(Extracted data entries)
------------

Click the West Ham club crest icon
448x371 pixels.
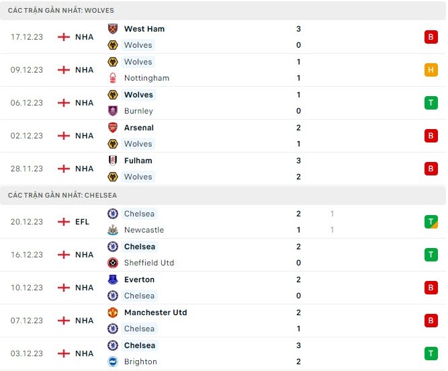[112, 29]
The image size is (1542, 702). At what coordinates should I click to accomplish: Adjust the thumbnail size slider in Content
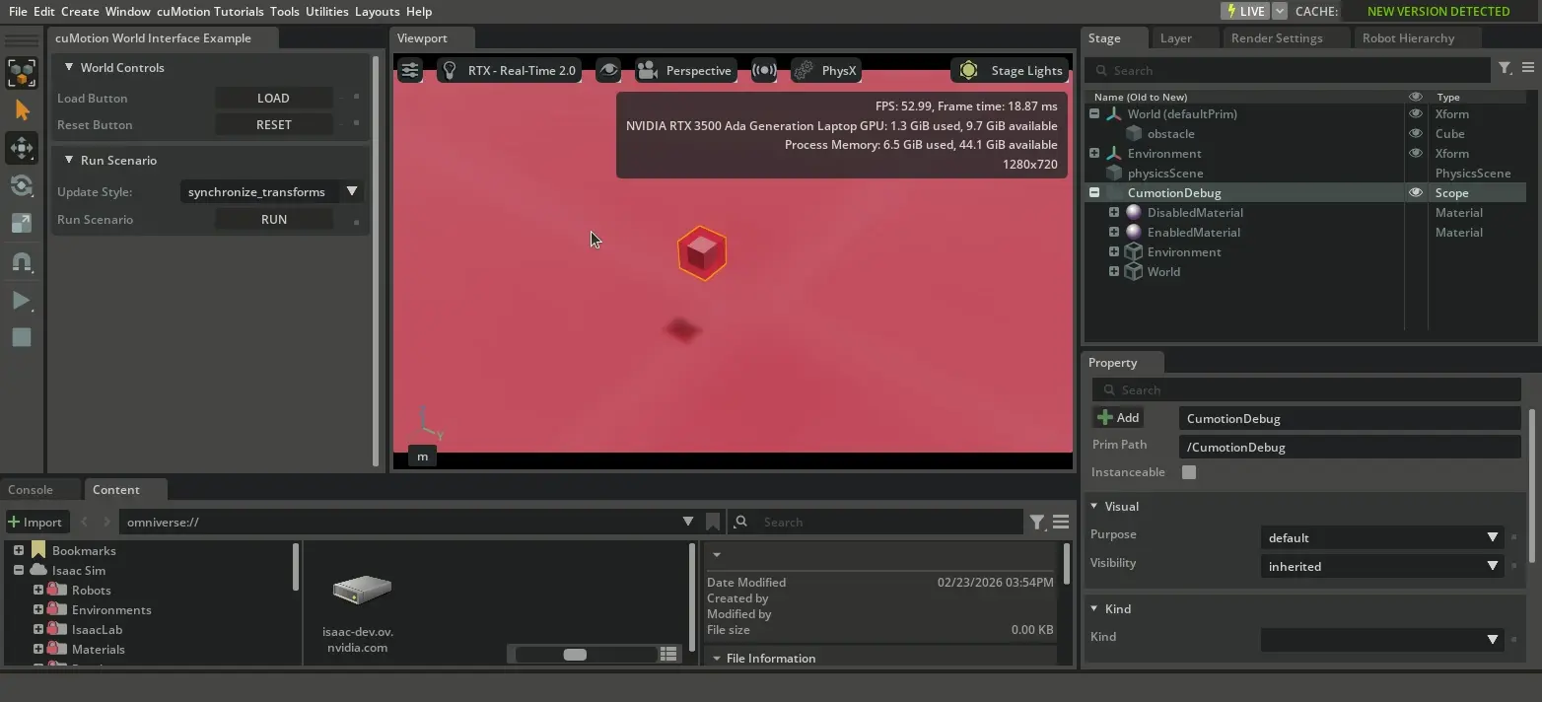coord(575,655)
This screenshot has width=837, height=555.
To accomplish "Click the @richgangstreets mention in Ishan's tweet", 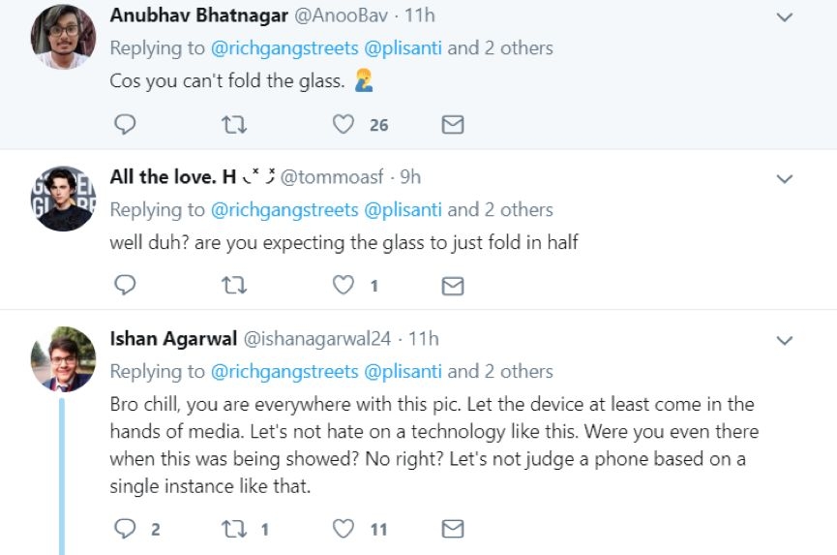I will click(284, 371).
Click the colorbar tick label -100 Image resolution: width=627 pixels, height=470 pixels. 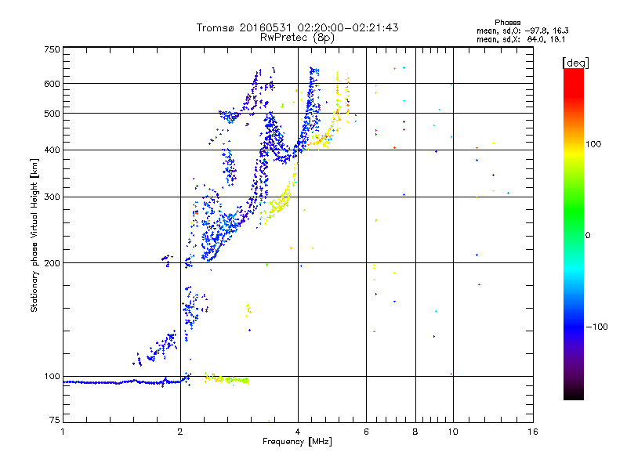click(x=599, y=327)
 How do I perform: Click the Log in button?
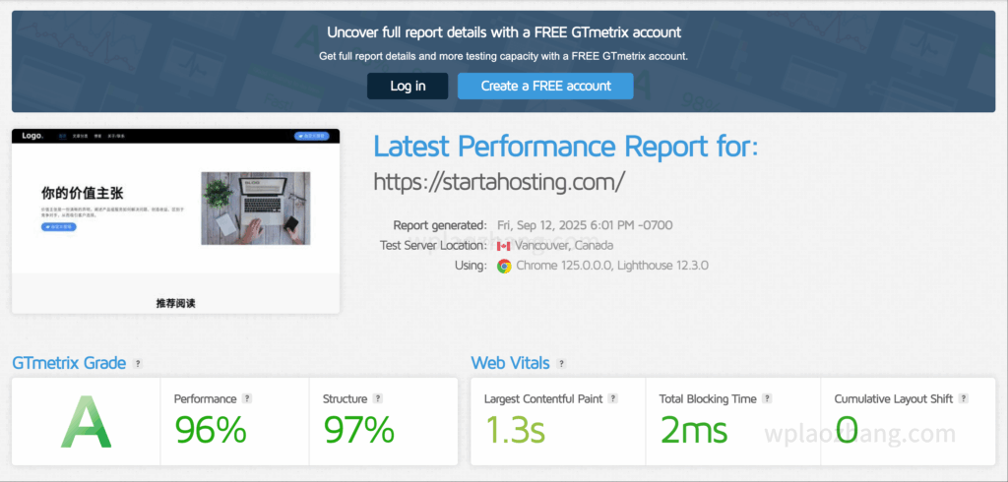tap(408, 86)
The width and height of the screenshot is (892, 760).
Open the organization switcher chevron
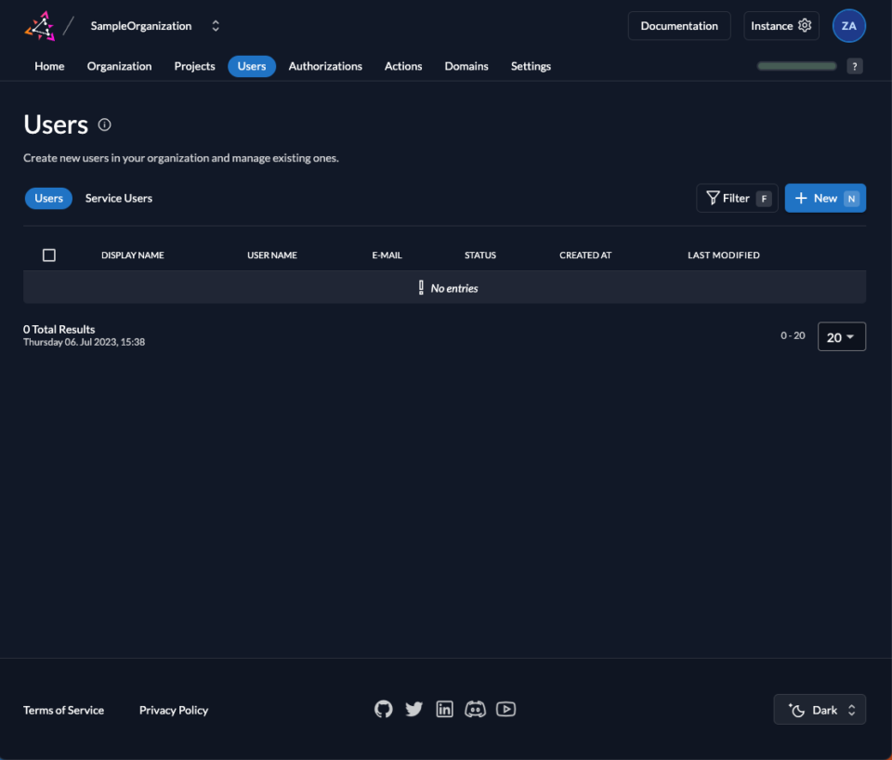[215, 26]
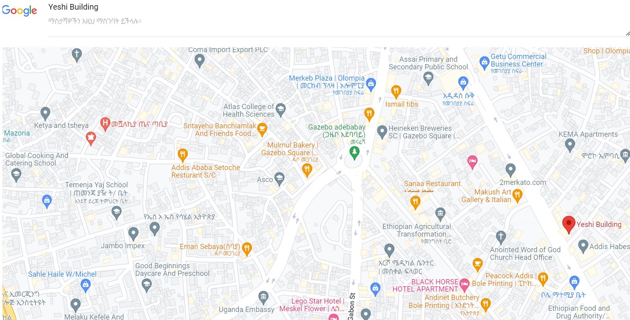The height and width of the screenshot is (320, 630).
Task: Open the Heineken Breweries Gazebo Square label
Action: (424, 132)
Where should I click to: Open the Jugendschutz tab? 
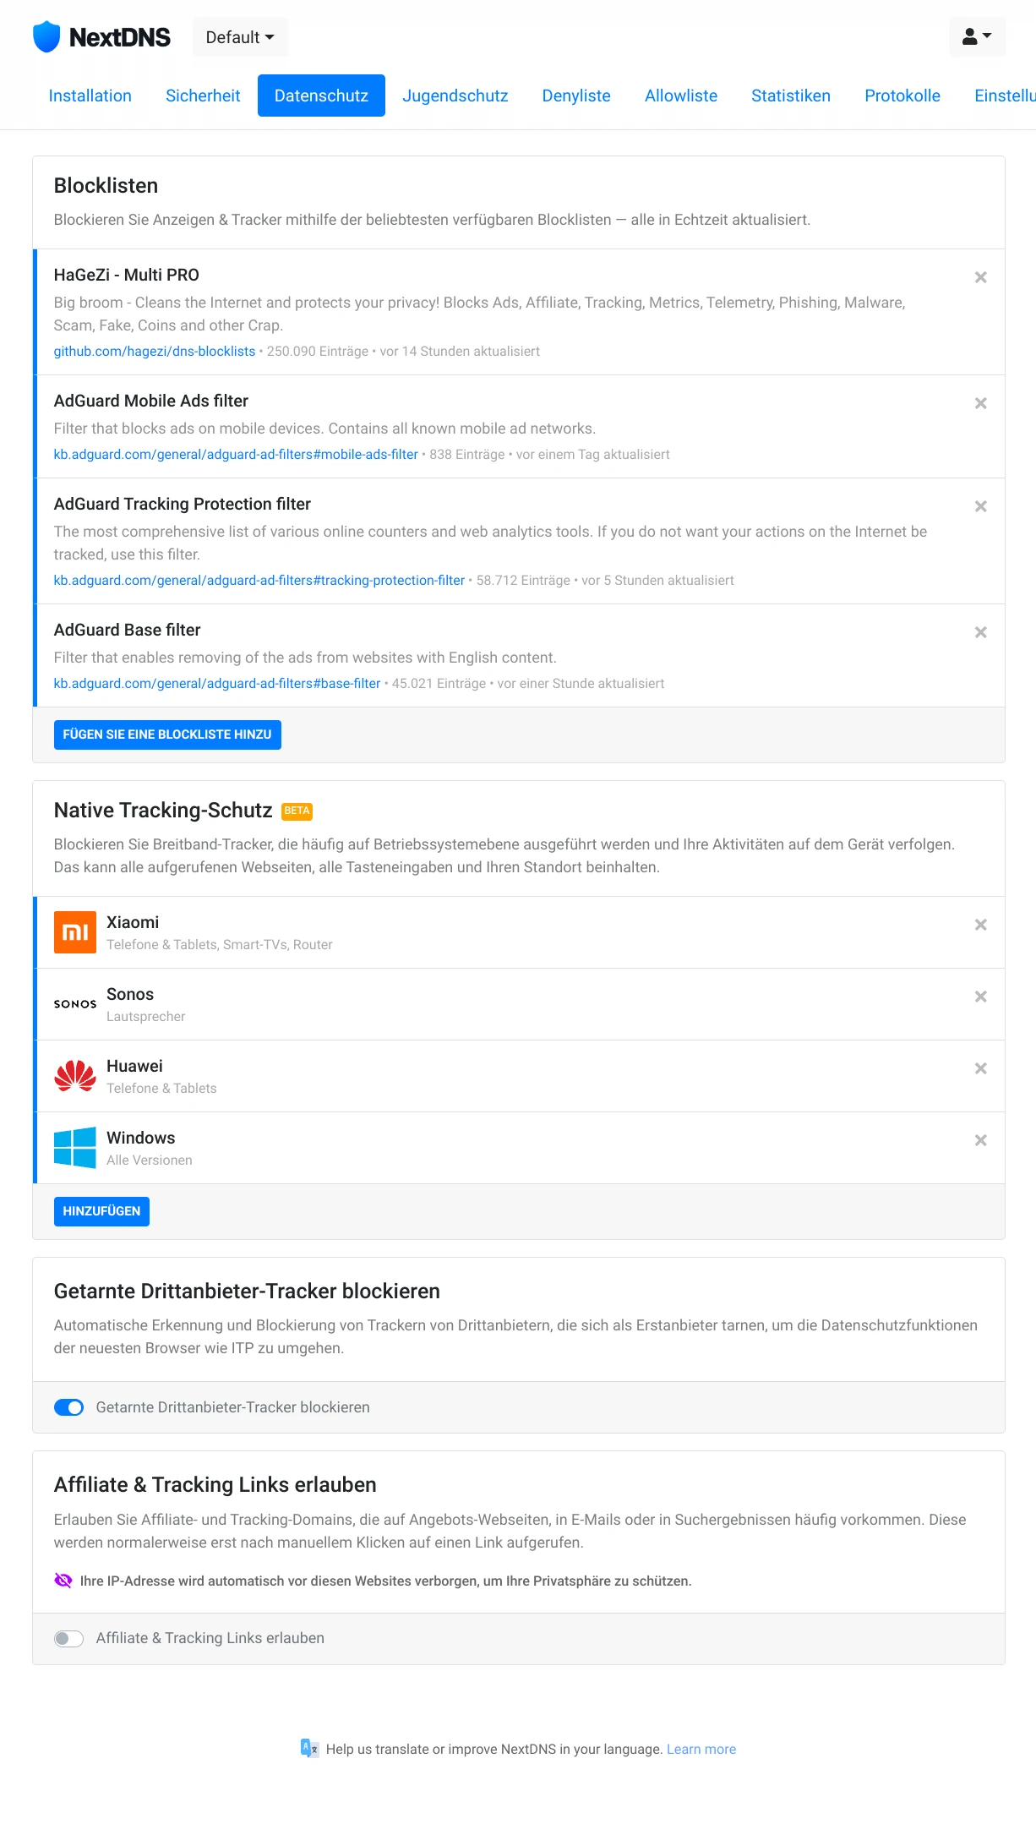[455, 96]
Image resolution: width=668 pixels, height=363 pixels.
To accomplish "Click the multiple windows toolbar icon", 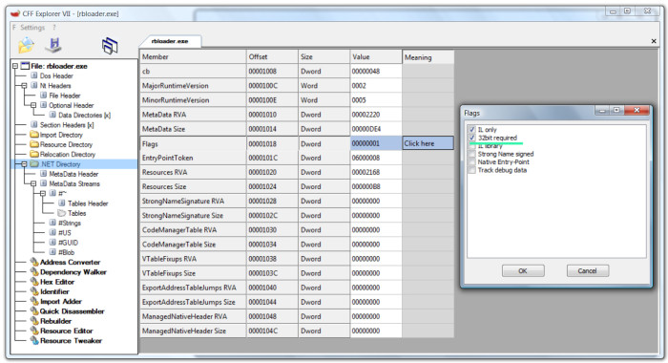I will 110,46.
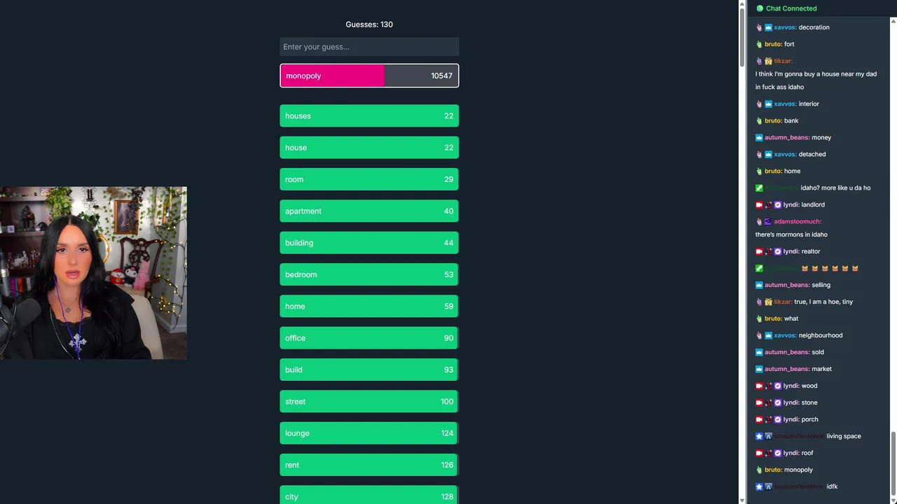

------------

#### TASK DESCRIPTION:
What should come back is an exact copy of the lines above from the line with "How do I perform: Click the Log in button?" to the line with "Image resolution: width=668", both included, minus the pictures.

#### TASK RESULT:
 How do I perform: Click the Log in button?
tap(408, 86)
The width and height of the screenshot is (892, 760).
Open the organization switcher chevron
[215, 26]
The height and width of the screenshot is (320, 630).
Task: Open the Heineken Breweries Gazebo Square label
Action: (424, 132)
Where should I click to: Open the Jugendschutz tab? 
[455, 96]
Image resolution: width=668 pixels, height=363 pixels.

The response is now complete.